Exercise directions |
Every record shown here needs to be repeated exactly.

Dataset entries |
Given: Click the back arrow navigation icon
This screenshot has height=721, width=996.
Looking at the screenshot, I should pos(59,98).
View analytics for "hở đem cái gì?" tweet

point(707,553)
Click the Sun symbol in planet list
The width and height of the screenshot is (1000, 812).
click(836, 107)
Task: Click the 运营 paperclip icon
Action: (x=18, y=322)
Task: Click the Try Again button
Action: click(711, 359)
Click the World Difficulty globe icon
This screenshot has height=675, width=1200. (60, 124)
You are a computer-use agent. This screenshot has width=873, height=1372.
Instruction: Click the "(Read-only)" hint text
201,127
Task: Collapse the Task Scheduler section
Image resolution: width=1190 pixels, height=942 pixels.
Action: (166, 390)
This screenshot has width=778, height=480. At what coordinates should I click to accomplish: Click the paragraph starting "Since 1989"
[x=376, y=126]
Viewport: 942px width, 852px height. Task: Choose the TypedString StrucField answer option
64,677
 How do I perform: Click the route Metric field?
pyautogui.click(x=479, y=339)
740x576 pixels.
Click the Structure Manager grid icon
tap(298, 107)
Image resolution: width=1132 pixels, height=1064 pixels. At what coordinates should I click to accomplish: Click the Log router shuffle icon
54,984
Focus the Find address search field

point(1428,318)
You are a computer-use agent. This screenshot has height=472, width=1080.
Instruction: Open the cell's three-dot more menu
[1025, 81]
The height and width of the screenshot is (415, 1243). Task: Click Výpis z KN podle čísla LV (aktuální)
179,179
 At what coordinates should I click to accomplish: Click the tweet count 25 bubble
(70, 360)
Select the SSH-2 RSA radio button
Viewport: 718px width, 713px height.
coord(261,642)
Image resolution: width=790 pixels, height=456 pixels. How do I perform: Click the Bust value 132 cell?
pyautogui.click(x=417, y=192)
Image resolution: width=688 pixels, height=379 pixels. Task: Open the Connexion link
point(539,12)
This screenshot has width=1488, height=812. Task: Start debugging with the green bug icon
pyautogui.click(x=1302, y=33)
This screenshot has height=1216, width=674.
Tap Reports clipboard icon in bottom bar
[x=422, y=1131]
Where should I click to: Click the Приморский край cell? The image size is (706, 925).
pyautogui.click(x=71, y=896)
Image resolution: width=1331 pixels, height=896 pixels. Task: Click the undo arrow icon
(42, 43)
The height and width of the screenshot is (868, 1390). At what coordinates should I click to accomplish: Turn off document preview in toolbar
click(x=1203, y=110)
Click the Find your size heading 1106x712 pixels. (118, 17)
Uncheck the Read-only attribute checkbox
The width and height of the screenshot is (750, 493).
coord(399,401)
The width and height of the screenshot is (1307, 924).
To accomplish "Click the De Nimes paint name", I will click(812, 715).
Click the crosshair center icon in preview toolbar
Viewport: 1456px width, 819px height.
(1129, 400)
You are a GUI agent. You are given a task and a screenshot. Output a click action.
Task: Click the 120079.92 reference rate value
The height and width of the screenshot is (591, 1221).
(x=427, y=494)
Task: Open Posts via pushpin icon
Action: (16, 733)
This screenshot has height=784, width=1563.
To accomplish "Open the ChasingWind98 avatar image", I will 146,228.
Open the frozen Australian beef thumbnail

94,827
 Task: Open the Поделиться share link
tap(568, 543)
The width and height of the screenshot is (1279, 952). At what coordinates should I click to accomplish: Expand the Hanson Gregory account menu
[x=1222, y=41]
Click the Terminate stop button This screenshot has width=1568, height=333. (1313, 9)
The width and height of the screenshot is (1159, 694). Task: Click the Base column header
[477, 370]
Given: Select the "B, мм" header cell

The completed task |
Given: Click the back arrow navigation icon
This screenshot has height=721, width=996.
Looking at the screenshot, I should pos(59,98).
View analytics for "hở đem cái gì?" tweet

point(707,553)
Click the Sun symbol in planet list
The width and height of the screenshot is (1000, 812).
click(836, 107)
Task: Click the 运营 paperclip icon
Action: (x=18, y=322)
Task: Click the Try Again button
Action: click(711, 359)
Click the World Difficulty globe icon
This screenshot has height=675, width=1200. (60, 124)
You are a computer-use agent. This screenshot has width=873, height=1372.
Instruction: Click the "(Read-only)" hint text
201,127
Task: Collapse the Task Scheduler section
Image resolution: width=1190 pixels, height=942 pixels.
Action: (166, 390)
This screenshot has width=778, height=480. At what coordinates should I click to accomplish: Click the paragraph starting "Since 1989"
[x=376, y=126]
Viewport: 942px width, 852px height. Task: Choose the TypedString StrucField answer option
64,677
 How do I perform: Click the route Metric field?
pyautogui.click(x=479, y=339)
740x576 pixels.
Click the Structure Manager grid icon
tap(298, 107)
Image resolution: width=1132 pixels, height=1064 pixels. At what coordinates should I click to accomplish: Click the Log router shuffle icon
54,984
Focus the Find address search field

point(1428,318)
You are a computer-use agent. This screenshot has height=472, width=1080.
Instruction: Open the cell's three-dot more menu
[1025, 81]
The height and width of the screenshot is (415, 1243). Task: Click Výpis z KN podle čísla LV (aktuální)
179,179
 At what coordinates should I click to accomplish: Click the tweet count 25 bubble
(70, 360)
Select the SSH-2 RSA radio button
Viewport: 718px width, 713px height.
coord(261,642)
Image resolution: width=790 pixels, height=456 pixels. How do I perform: Click the Bust value 132 cell?
pyautogui.click(x=417, y=192)
Image resolution: width=688 pixels, height=379 pixels. Task: Open the Connexion link
point(539,12)
This screenshot has width=1488, height=812. Task: Start debugging with the green bug icon
pyautogui.click(x=1302, y=33)
This screenshot has height=1216, width=674.
Tap Reports clipboard icon in bottom bar
[x=422, y=1131]
Where should I click to: Click the Приморский край cell? The image size is (706, 925).
pyautogui.click(x=71, y=896)
Image resolution: width=1331 pixels, height=896 pixels. Task: Click the undo arrow icon
(42, 43)
The height and width of the screenshot is (868, 1390). At what coordinates should I click to accomplish: Turn off document preview in toolbar
click(x=1203, y=110)
Click the Find your size heading 1106x712 pixels. (118, 17)
Uncheck the Read-only attribute checkbox
The width and height of the screenshot is (750, 493).
coord(399,401)
The width and height of the screenshot is (1307, 924).
To accomplish "Click the De Nimes paint name", I will click(812, 715).
Click the crosshair center icon in preview toolbar
Viewport: 1456px width, 819px height.
(1129, 400)
You are a GUI agent. You are given a task and a screenshot. Output a click action.
Task: Click the 120079.92 reference rate value
The height and width of the screenshot is (591, 1221).
(x=427, y=494)
Task: Open Posts via pushpin icon
Action: (16, 733)
This screenshot has height=784, width=1563.
To accomplish "Open the ChasingWind98 avatar image", I will 146,228.
Open the frozen Australian beef thumbnail

94,827
 Task: Open the Поделиться share link
tap(568, 543)
The width and height of the screenshot is (1279, 952). At what coordinates should I click to accomplish: Expand the Hanson Gregory account menu
[x=1222, y=41]
Click the Terminate stop button This screenshot has width=1568, height=333. (1313, 9)
The width and height of the screenshot is (1159, 694). Task: Click the Base column header
[477, 370]
Given: Select the "B, мм" header cell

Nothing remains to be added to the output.